The things we build up to be momentous and monumental never are. Almost all forms of planned, forced, and expected joy fail to live up to the hype. A massive study done a decade ago confirmed what any self-actualized person already knew; the anticipation and planning of a vacation brings far more joy than the actual event. This applies to almost all forms of manufactured occasions. Weddings never matter in the end, the marriage does. https://link.springer.com/article/10.1007/s11482-009-9091-9
No semi-successful adult even remembers their high school graduation, but almost all of us have vivid memories of a massive party we were at, or an amazing football game, or even an uproariously funny minute in the classroom. People always say stupid things like “you’ll always remember your first paycheck.” HUH? I don’t even know what I would classify as my first one…was it when I was a paperboy (back when they were allowed…and back when people under 80 read newspapers) at the age of 14? Was it when I worked in the mall at 16? I certainly have no idea how much it was for, but I remember both of those jobs distinctly. On Sundays when it was raining my dad would get up with me and help me fold the enormous ad-filled newspapers and then drive me around in his truck as I leaped out at every home making sure the paper made its’ way safely to the dry front porch of the customer’s house. I remember so many of those mornings…but I have no idea how much money I was making. I have striking memories from every home I’ve ever owned, but I don’t have any recollection of being handed the keys to any of them, as people swear you always will. Stop it. Just stop it.

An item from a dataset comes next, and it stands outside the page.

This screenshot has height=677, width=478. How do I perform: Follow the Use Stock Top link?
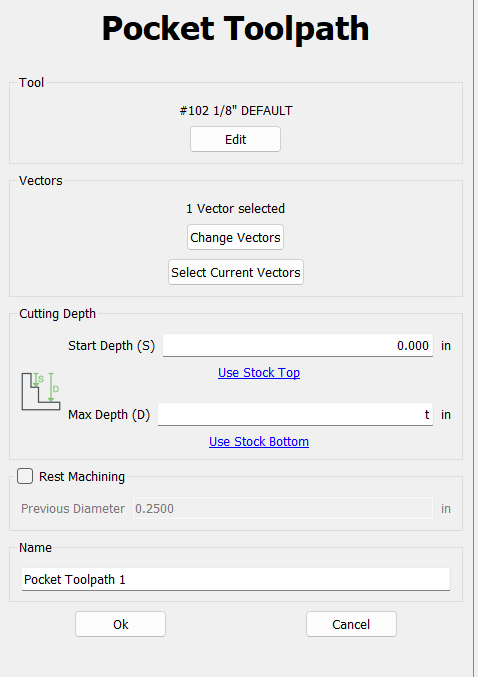point(259,372)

Life is not about events, it’s about moments. It’s what psycho-babble professionals call “being present.” Cliché people would call it “living in the moment,” and they’re both completely accurate. If you spend your time worrying about the past or looking forward weeks from now to your next big planned and forced super-happy-fun time, you’ll miss right now. I’ve had two amazing moments just this week, that I know I’ll never forget. I spent over an hour Thursday night staying up way too late with my wife as we sat on the patio watching an amazing thunder and lightning storm, and just…being. On Saturday night, I woke up wide awake and headed to that same patio, this time with our Labrador Scout and an amazing cigar, and I just sat there for an hour, silently reveling in the amazing life I have. As the expression goes, I was, just a man and his dog. The other one, the one that used to be mine, was being the traitor that he is and lying on the bedroom floor by my wife. Whatever, Maestro, I only raised you…ass. But I’m not bitter.
The point is this…the greatest, most memorable moments of your life will be exactly that…moments. When you make your list, if you’re an honest person, almost none of the greatest times of your life will have been pre-planned…they’ll be those opportunities that you seized, or that fell into your lap. I’m not looking forward to being with friends this weekend who are traveling from around the country for my birthday…I’m not looking forward to the Aftershock concert next month, Thanksgiving in Lake Tahoe with our family of friends, or even tomorrow. When you set yourself up for amazing times, you’ll never experience them…when you just live, you’ll fall face-first into them.